My Dad passed away on February 8th at the age of 63. He would have been 64 on the 24th (this past Thursday). I have been wanting to write about my Dad for awhile but haven't heard the time or the appropirate words. I'm not even sure if this will be the words that come now will be perfect but I want to say all the things (and more) that I couldn't say at his funeral.

I am completely and utterly a Daddy's girl. My mother passed away when I was 8 so since then it has always been just my Dad and my sister living at home, save for a brief year long stint in Houston while he adjusted to being a widower to two daughters, one of which (my sister) was pre-teen. That alone has made me respect my Dad beyond the telling of it. He has four sisters and he was a man trying to raise girls-he could have easily have shuffled us off to one of them and let them raise us but he didn't. After that one year, we were never far from our father at all with the exception of when I went to U of H. Not that he was so prideful that he didn't ask them for help he had no earthly idea what to do (such as prom dress shopping) but for the most part he did everything himself.

My Dad was not perfect but then what parent is? Hell, what person is? My Dad went without so that my sister and I could have what we wanted and needed. Looking back and remembering what everything must have been like I wonder how the hell he afforded my viola lessons in high school because those were not cheap. I wonder how my sister and I were able to go on all the class trips we wanted to. I remember him being at every performance of mine, both Orchestra and Theatre and taking me clear across town (or enlistnig KaCee who as the older one of the two had to help out a lot since the hours he worked could be wonky) to audtiion for All-City and All-Regional Orchestra and then having to fight the craziness the year I made it just to sit there and hear me play (not even being able to see me) for the first thirty minutes of the program. I remember him helping me sell lollipops and then covering what I didn't when my Fine Arts Department went to DisneyWorld my sophomore year.

My Dad was also a very open and friendly man. Many friends have come over to the house for get togethers and get taken in as his "kids". They all called him Pops, or Sarge. It was very rare to hear someone call him Billy after the first few times they met him. He was so generous sometimes to a fault and had a big heart and greeted everyone with a big smile and an occasion "Where have you been?"

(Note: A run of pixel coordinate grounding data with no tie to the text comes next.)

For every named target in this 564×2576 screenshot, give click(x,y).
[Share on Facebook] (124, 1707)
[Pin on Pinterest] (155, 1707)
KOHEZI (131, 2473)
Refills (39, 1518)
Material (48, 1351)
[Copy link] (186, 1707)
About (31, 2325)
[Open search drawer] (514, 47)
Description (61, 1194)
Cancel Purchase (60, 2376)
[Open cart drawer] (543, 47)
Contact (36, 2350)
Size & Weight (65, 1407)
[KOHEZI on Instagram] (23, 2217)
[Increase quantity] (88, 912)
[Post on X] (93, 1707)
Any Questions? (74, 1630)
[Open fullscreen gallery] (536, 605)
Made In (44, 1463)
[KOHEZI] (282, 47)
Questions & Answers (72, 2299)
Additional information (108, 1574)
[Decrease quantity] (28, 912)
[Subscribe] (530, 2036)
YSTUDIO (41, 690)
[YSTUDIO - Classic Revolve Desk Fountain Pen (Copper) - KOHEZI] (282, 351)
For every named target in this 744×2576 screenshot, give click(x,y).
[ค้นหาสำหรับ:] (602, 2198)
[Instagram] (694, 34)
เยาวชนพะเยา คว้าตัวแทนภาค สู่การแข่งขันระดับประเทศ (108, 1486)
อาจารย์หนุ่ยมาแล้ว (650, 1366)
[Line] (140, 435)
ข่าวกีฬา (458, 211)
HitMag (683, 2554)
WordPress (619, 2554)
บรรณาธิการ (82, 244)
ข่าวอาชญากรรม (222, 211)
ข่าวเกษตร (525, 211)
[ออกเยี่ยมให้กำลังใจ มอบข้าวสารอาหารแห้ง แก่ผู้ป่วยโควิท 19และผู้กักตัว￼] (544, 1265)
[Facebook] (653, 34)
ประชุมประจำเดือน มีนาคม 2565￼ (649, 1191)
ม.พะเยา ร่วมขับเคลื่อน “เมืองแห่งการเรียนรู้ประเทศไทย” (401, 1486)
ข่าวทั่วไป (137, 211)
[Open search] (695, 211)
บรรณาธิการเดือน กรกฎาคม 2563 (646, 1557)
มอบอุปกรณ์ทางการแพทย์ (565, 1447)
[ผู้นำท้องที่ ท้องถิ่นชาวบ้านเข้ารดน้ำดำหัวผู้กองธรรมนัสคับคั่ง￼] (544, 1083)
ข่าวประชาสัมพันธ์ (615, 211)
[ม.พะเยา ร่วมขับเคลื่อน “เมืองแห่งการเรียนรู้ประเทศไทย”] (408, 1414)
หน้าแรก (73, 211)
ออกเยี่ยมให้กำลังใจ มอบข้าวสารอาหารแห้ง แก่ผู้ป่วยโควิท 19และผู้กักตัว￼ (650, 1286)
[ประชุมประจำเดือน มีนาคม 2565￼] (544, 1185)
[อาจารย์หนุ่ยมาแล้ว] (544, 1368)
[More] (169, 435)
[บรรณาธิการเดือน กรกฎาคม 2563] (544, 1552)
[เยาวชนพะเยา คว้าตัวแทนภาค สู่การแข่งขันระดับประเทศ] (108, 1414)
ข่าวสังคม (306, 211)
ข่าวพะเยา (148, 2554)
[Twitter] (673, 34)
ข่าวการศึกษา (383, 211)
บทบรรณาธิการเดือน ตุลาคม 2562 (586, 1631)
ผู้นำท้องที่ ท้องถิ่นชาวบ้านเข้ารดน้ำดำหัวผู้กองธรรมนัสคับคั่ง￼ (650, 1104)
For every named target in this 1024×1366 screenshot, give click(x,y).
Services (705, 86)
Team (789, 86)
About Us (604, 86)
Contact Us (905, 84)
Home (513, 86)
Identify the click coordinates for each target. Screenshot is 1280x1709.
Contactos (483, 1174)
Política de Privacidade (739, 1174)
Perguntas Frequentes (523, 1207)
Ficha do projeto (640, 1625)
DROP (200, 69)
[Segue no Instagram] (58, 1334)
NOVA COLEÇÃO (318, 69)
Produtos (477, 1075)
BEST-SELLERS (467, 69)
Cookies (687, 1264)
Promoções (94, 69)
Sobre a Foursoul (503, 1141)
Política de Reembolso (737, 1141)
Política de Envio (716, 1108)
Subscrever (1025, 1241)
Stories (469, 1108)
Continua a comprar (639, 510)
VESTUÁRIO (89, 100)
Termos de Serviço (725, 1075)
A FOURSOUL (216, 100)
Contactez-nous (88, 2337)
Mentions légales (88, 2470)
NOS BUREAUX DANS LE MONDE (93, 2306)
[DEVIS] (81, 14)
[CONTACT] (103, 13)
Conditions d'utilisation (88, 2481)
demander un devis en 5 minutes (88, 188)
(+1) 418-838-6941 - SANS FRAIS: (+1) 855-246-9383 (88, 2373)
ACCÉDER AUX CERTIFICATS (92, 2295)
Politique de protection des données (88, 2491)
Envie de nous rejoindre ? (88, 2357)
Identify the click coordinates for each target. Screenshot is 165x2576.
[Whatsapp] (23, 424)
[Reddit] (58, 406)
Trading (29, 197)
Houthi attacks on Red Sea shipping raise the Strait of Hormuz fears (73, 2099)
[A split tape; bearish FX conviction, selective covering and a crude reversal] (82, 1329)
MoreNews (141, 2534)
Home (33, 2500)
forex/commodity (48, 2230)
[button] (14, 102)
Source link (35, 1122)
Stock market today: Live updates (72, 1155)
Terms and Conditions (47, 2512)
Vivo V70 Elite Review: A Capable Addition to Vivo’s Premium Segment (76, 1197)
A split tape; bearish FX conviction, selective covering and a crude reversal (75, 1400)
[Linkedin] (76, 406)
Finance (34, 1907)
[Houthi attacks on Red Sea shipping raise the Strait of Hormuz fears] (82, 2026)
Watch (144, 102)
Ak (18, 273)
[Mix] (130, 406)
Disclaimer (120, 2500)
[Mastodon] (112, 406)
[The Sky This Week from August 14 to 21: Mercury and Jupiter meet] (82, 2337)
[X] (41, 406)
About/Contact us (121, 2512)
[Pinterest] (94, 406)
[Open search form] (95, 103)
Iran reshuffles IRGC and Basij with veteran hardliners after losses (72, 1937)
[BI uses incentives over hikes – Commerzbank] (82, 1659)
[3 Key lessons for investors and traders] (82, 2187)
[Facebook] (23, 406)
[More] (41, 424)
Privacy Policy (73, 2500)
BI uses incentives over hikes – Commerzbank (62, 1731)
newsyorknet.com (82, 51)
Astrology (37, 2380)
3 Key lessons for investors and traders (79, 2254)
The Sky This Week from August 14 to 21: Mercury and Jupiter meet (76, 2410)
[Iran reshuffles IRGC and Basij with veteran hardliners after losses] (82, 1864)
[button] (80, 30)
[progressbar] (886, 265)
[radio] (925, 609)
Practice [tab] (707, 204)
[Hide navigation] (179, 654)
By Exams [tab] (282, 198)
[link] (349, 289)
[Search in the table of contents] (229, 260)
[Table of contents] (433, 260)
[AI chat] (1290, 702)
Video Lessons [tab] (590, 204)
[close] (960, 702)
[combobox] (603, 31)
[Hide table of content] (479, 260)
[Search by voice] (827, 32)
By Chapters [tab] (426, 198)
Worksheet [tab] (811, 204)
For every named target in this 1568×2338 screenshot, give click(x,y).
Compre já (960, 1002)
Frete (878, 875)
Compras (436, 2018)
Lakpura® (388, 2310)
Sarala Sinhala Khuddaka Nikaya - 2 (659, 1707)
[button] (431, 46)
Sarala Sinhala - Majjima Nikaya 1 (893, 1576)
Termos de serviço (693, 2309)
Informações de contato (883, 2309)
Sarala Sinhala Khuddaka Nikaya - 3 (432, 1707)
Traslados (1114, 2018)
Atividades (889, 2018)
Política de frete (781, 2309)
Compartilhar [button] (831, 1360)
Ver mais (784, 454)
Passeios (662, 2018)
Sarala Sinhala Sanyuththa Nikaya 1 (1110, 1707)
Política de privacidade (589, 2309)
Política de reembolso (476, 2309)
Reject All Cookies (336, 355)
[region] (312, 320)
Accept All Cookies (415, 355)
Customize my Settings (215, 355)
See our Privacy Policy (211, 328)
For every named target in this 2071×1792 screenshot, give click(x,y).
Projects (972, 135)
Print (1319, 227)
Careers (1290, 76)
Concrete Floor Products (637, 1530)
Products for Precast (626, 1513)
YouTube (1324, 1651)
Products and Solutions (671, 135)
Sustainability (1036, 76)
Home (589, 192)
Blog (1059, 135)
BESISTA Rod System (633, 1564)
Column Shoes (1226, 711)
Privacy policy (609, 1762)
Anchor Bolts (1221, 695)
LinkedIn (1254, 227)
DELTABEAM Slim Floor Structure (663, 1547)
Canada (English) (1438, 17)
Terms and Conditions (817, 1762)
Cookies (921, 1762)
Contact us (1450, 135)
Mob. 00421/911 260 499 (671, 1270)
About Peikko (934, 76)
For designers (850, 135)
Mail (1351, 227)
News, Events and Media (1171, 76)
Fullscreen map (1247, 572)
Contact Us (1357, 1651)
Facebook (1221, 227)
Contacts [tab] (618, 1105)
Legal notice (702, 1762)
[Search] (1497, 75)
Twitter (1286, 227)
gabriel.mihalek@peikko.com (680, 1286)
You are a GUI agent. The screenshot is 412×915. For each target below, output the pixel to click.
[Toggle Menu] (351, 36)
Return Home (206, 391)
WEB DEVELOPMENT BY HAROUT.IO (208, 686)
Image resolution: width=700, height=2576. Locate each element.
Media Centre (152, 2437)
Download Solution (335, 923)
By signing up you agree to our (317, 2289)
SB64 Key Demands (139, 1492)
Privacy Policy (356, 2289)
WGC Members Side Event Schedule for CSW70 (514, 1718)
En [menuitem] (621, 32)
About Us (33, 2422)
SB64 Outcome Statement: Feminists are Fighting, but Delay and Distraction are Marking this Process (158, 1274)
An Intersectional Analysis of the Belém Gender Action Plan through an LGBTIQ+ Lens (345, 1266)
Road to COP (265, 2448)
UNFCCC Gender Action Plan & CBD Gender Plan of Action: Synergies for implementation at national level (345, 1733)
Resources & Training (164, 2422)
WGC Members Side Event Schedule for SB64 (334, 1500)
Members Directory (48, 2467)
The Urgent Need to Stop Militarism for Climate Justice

My Dad was a great man-like many people he made mistakes but he did a lot in his life that not many people can claim they did or would do given the hand that life has dealt them. Everyday is hard to get through without him being here because he's always been around. Even when I was in school I knew he was a phone call or a three hour drive away. And now there is no way to talk to him which will be an adjustment for both my sister and I but we will make it. It helps to know that he's not in pain if he was in the last few weeks since he had been sick (and he wouldn't have let anyone know unless it was horrible because he was also a private man). It helps to know that he's with our mother and our Savior. All these help and remembering them will help gradually make the pain not a sharp stab but a dull ache over time since it will never go away.